Traders in Chennai are also evaluating the market sentiments before placing their orders this festive season. Ramanathan, a trader in Chennai, said: “People are cautious about buying products post GST. Be it food or any other commodity – they are cutting down on their expenses. We need to see if or how demand picks up this Dussehra,” he said. If the Dussehra sale is good, then Deepavali demand will be good, he explained.

For their part, manufacturers have indicated that there will not be a price hike this year. “Any further hike would burn the consumers’ pockets and they will absolutely stay away from buying crackers. We want people to buy and celebrate with fireworks,” Mr. Asaithambi said.

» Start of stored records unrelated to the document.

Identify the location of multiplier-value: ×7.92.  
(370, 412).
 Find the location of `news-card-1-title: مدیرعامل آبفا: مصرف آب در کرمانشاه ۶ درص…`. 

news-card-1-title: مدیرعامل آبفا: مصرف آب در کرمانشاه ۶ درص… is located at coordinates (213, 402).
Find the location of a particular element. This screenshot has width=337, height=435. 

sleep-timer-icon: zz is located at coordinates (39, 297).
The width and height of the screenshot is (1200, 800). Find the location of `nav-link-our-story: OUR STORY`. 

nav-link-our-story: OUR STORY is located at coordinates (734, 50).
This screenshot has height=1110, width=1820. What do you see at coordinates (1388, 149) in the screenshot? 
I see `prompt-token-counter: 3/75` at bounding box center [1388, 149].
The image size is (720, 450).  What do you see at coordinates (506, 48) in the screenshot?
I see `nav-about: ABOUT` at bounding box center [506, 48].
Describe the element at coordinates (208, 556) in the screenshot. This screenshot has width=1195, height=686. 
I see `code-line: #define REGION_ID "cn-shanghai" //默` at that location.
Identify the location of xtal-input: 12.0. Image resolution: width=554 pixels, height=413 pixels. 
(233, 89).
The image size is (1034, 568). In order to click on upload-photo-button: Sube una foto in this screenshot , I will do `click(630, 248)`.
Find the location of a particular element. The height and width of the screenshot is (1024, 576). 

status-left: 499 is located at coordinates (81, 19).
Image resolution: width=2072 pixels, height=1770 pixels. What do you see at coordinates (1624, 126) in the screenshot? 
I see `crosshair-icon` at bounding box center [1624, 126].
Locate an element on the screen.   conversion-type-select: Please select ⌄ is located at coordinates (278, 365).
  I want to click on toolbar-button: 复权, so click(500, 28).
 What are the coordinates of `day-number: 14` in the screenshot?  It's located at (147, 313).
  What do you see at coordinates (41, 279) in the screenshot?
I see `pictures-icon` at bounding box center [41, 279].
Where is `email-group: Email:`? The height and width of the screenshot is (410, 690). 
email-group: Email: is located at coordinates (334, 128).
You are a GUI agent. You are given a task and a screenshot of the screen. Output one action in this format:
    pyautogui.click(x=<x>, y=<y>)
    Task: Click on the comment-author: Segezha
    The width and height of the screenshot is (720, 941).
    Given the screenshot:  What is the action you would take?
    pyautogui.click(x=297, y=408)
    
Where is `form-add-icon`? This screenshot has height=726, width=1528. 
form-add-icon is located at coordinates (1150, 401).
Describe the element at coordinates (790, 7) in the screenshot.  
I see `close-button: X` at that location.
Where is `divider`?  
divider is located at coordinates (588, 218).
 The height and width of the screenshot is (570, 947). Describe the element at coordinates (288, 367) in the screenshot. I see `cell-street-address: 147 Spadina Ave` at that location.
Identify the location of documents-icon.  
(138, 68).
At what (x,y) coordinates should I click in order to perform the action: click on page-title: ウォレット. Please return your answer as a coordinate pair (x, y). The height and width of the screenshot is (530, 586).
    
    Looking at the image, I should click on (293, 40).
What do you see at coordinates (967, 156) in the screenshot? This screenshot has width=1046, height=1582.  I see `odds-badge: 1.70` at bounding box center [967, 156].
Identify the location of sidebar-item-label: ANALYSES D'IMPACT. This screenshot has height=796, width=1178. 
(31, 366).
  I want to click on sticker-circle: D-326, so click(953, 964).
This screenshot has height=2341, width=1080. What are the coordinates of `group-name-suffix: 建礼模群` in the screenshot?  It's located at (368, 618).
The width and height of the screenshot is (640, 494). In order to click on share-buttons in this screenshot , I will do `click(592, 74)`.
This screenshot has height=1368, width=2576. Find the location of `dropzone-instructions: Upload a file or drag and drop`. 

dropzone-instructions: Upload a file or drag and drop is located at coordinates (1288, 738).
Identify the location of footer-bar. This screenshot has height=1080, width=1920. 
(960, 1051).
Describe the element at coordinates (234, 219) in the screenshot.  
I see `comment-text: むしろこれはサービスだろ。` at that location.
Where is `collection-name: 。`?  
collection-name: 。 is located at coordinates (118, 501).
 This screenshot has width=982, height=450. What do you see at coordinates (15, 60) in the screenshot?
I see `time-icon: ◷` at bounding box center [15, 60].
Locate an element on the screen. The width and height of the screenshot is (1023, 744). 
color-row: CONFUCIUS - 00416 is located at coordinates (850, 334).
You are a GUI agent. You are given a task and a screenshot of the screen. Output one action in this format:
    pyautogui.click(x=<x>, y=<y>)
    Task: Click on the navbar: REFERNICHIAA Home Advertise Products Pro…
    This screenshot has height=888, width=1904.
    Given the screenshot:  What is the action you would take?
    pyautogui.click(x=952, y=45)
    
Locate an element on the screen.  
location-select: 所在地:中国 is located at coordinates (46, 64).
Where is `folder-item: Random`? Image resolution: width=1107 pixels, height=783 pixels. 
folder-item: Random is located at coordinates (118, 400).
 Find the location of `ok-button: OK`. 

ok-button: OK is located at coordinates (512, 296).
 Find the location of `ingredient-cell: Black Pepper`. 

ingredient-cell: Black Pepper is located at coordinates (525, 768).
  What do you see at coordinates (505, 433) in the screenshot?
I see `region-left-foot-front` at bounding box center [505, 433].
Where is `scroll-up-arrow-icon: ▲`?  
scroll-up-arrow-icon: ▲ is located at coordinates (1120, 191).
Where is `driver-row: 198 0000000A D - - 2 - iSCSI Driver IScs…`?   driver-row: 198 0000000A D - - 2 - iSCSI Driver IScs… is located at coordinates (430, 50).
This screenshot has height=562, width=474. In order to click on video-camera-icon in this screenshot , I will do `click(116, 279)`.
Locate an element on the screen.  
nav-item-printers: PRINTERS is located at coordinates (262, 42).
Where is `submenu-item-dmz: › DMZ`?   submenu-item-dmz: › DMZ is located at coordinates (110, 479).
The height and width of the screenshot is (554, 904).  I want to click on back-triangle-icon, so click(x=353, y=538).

Some of the industrialists in Sivakasi are still continuing with manufacturing to meet eleventh hour demands.

Explosives Rules 2008, Rule 15

“Marking on fireworks: In case of fireworks, explosive composition, quantity of such composition, whether sound emitting crackers or colour or light emitting crackers, sound level, a caution or warning indicating the name of the item, manufacturer’s name, method of firing, precautions to be taken both in words and pictorial view shall be printed on each piece of fireworks and cardboard box and where adequate space is not available on the fireworks, such caution or warning shall be printed on a separate label and inserted in the smallest packet or carton.”